__RECORDED DATA__
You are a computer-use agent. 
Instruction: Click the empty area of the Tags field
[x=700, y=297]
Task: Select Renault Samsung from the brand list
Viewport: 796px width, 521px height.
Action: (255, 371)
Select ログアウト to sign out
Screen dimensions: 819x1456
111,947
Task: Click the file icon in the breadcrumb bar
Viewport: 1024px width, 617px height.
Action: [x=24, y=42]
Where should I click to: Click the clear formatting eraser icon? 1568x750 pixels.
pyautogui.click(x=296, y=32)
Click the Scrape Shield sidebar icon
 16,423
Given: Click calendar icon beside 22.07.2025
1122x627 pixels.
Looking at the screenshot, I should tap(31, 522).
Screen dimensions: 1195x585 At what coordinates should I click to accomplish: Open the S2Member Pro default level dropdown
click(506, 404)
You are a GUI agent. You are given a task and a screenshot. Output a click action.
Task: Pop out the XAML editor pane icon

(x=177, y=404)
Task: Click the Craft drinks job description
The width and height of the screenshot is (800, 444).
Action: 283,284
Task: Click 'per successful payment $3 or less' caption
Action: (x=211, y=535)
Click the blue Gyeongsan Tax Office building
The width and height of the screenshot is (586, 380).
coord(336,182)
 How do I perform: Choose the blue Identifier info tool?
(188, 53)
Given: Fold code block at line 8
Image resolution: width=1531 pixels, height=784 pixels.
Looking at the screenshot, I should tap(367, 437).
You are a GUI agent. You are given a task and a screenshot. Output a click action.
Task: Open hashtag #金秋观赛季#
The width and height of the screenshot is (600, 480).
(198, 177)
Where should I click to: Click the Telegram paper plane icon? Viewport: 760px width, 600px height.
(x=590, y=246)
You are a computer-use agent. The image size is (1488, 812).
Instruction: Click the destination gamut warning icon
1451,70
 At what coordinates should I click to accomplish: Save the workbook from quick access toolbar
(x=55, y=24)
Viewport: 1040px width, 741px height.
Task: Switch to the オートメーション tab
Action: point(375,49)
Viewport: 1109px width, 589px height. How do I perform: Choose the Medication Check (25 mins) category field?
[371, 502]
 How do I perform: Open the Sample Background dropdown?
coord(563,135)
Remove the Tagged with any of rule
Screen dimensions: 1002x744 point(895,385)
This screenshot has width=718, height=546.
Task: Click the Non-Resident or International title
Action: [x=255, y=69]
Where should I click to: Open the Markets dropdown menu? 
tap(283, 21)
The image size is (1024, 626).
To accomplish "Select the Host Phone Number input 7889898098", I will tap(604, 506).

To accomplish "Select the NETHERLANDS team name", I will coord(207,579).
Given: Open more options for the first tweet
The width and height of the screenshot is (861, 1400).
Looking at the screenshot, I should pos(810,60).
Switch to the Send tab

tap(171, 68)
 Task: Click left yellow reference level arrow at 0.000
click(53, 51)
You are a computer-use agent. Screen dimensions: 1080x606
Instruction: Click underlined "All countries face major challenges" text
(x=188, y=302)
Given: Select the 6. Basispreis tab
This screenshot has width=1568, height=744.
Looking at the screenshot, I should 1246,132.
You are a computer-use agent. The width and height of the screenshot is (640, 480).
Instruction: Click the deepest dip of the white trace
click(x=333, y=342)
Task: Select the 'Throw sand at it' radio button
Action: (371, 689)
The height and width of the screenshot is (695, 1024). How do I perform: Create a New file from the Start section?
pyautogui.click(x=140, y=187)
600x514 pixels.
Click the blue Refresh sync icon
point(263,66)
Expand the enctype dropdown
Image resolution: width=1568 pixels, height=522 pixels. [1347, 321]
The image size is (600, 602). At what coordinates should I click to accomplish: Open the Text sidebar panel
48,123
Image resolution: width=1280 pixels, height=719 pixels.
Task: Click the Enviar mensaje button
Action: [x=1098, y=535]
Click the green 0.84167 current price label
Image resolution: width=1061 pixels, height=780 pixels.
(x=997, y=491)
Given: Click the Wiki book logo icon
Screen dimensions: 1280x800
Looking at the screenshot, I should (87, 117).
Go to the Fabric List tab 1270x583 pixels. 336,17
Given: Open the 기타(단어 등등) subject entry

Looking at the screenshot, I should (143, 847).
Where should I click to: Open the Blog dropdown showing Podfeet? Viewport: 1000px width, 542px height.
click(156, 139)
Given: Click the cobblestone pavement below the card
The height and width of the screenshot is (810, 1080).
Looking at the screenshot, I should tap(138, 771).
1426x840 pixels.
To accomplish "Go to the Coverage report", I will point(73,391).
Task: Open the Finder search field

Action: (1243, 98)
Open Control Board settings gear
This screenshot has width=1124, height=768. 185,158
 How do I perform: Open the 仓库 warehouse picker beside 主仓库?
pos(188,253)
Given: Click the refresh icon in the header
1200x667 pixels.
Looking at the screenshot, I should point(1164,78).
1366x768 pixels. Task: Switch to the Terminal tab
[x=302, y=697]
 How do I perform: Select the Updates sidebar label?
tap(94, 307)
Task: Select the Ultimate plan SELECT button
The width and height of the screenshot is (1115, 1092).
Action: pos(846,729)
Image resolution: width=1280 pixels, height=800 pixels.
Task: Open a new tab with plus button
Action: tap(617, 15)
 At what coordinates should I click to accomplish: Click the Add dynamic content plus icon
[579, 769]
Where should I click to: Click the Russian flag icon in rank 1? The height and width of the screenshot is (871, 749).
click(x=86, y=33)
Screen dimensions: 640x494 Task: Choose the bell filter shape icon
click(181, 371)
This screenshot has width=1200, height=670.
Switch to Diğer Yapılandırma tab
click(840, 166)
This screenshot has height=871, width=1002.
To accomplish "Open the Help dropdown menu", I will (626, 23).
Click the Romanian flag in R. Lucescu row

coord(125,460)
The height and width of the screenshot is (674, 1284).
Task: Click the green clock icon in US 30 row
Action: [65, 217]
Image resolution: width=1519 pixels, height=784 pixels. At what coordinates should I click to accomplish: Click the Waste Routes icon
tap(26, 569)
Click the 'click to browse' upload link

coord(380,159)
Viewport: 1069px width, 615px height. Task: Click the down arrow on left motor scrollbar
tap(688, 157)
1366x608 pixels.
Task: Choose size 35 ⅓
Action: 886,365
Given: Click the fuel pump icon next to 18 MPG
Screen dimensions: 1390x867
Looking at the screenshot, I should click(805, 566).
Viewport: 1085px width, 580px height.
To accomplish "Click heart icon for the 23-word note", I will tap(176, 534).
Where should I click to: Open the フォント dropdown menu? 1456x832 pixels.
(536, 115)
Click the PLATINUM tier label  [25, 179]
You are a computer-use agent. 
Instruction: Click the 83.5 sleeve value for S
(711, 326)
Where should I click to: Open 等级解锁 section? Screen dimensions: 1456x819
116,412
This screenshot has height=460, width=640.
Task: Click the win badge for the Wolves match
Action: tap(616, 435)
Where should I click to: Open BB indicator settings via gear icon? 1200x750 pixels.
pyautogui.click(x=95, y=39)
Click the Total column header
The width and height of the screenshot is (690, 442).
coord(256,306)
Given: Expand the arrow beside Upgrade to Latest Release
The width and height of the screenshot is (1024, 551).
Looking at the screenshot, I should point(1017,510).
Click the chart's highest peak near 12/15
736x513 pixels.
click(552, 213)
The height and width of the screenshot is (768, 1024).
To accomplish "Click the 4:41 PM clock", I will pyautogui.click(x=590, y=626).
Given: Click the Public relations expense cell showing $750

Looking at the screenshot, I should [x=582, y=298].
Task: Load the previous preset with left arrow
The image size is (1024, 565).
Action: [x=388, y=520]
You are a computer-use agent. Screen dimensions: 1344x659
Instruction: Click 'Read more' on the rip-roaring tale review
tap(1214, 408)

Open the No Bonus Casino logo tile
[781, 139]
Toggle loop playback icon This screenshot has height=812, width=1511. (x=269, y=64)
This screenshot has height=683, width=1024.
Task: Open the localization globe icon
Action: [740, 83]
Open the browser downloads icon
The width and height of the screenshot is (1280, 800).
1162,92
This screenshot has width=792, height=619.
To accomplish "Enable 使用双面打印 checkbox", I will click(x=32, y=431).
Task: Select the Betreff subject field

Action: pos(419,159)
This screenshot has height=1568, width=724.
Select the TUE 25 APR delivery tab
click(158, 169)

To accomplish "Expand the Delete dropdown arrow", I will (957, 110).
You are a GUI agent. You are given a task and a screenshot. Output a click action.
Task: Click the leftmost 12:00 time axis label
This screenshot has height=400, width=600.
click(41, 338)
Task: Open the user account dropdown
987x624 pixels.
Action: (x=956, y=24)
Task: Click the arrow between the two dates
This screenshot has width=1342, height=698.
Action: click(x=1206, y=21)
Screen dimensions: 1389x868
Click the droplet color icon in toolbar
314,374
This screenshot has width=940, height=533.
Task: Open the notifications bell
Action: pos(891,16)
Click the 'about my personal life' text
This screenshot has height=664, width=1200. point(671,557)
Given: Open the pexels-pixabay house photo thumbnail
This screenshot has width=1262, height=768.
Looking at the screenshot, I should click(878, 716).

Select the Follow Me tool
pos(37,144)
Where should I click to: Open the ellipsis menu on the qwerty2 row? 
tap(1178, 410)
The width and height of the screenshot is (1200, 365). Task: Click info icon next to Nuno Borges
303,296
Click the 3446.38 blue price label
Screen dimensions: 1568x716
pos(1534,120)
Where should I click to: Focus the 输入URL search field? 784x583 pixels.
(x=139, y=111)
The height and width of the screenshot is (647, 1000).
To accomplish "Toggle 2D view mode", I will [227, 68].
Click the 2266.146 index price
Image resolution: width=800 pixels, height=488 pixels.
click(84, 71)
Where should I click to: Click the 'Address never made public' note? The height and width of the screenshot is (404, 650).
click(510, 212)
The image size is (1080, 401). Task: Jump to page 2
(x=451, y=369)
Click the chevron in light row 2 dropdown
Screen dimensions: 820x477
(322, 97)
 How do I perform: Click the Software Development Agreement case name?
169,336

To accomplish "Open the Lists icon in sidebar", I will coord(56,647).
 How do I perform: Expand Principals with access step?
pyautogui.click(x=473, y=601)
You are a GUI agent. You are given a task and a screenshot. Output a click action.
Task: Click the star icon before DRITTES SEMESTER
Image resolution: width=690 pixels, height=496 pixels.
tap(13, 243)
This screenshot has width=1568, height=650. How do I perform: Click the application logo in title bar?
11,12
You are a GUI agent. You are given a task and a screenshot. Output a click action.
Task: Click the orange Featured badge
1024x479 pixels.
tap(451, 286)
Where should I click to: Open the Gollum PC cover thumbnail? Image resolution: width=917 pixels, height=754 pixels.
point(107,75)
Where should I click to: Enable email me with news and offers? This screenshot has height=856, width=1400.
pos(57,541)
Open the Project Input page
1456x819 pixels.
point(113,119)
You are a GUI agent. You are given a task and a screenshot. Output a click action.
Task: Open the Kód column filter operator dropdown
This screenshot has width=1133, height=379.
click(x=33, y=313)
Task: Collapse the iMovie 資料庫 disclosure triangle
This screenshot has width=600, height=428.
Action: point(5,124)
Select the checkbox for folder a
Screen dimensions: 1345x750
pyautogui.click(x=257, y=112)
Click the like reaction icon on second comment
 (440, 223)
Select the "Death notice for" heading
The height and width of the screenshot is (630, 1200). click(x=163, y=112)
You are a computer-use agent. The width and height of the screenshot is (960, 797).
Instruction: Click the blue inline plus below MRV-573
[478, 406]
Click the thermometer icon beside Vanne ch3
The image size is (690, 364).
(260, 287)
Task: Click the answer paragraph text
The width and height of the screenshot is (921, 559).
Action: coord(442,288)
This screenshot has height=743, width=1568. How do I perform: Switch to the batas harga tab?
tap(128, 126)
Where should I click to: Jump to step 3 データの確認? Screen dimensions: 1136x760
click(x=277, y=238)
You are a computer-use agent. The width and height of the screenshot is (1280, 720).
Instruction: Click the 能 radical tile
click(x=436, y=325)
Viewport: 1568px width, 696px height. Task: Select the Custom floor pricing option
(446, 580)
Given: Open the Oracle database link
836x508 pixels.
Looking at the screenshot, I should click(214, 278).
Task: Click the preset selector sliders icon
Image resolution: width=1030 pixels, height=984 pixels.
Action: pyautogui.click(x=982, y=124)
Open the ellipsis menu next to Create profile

__PROBLEM DESCRIPTION__
Of all the entries above, retype exactly the lines from the line with "Given: Click the cobblestone" to the line with "Task: Select the Ultimate plan SELECT button", both included, and no others.

__PROBLEM SOLUTION__
Given: Click the cobblestone pavement below the card
The height and width of the screenshot is (810, 1080).
Looking at the screenshot, I should tap(138, 771).
1426x840 pixels.
To accomplish "Go to the Coverage report", I will point(73,391).
Task: Open the Finder search field

Action: (1243, 98)
Open Control Board settings gear
This screenshot has width=1124, height=768. 185,158
 How do I perform: Open the 仓库 warehouse picker beside 主仓库?
pos(188,253)
Given: Click the refresh icon in the header
1200x667 pixels.
Looking at the screenshot, I should point(1164,78).
1366x768 pixels. Task: Switch to the Terminal tab
[x=302, y=697]
 How do I perform: Select the Updates sidebar label?
tap(94, 307)
Task: Select the Ultimate plan SELECT button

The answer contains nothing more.